■ WHAT YOU SHOULD DO
Please retype the records below exactly as they stand.

»»

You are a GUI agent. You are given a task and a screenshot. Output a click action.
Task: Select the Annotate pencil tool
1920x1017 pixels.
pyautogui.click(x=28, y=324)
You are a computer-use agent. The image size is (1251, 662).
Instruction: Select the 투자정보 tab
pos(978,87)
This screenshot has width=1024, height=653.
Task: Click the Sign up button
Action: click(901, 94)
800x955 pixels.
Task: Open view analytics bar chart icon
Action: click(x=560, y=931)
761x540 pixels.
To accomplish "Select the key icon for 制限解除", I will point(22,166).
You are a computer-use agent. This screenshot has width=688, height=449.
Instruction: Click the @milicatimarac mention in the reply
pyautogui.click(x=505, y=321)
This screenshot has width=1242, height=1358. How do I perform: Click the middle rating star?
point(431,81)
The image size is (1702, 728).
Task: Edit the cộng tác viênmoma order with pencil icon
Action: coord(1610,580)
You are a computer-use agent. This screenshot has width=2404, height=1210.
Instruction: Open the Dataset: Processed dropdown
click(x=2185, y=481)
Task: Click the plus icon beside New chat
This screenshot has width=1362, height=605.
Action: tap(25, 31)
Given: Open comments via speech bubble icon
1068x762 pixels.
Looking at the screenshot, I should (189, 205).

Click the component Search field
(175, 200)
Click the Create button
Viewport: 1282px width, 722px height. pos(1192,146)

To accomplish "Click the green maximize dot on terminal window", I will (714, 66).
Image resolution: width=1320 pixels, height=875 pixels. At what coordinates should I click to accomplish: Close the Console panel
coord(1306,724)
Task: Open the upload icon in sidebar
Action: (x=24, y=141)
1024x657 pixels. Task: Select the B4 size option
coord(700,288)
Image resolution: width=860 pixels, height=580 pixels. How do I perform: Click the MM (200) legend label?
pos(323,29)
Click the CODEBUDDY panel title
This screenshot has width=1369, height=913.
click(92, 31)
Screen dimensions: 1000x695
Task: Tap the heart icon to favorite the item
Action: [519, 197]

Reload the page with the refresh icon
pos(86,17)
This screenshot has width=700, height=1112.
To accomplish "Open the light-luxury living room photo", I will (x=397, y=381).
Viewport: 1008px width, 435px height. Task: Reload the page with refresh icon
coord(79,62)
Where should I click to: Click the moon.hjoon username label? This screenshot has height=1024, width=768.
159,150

««

■ RESULT OF THIS TASK
You are a GUI agent. You are given a task and a screenshot. Output a click action.
Task: Select the Annotate pencil tool
1920x1017 pixels.
pyautogui.click(x=28, y=324)
You are a computer-use agent. The image size is (1251, 662).
Instruction: Select the 투자정보 tab
pos(978,87)
This screenshot has width=1024, height=653.
Task: Click the Sign up button
Action: click(901, 94)
800x955 pixels.
Task: Open view analytics bar chart icon
Action: click(x=560, y=931)
761x540 pixels.
To accomplish "Select the key icon for 制限解除", I will point(22,166).
You are a computer-use agent. This screenshot has width=688, height=449.
Instruction: Click the @milicatimarac mention in the reply
pyautogui.click(x=505, y=321)
This screenshot has width=1242, height=1358. How do I perform: Click the middle rating star?
point(431,81)
The image size is (1702, 728).
Task: Edit the cộng tác viênmoma order with pencil icon
Action: coord(1610,580)
You are a computer-use agent. This screenshot has width=2404, height=1210.
Instruction: Open the Dataset: Processed dropdown
click(x=2185, y=481)
Task: Click the plus icon beside New chat
This screenshot has width=1362, height=605.
Action: tap(25, 31)
Given: Open comments via speech bubble icon
1068x762 pixels.
Looking at the screenshot, I should (189, 205).

Click the component Search field
(175, 200)
Click the Create button
Viewport: 1282px width, 722px height. pos(1192,146)

To accomplish "Click the green maximize dot on terminal window", I will (714, 66).
Image resolution: width=1320 pixels, height=875 pixels. At what coordinates should I click to accomplish: Close the Console panel
coord(1306,724)
Task: Open the upload icon in sidebar
Action: (x=24, y=141)
1024x657 pixels. Task: Select the B4 size option
coord(700,288)
Image resolution: width=860 pixels, height=580 pixels. How do I perform: Click the MM (200) legend label?
pos(323,29)
Click the CODEBUDDY panel title
This screenshot has width=1369, height=913.
click(92, 31)
Screen dimensions: 1000x695
Task: Tap the heart icon to favorite the item
Action: [519, 197]

Reload the page with the refresh icon
pos(86,17)
This screenshot has width=700, height=1112.
To accomplish "Open the light-luxury living room photo", I will (x=397, y=381).
Viewport: 1008px width, 435px height. Task: Reload the page with refresh icon
coord(79,62)
Where should I click to: Click the moon.hjoon username label? This screenshot has height=1024, width=768.
159,150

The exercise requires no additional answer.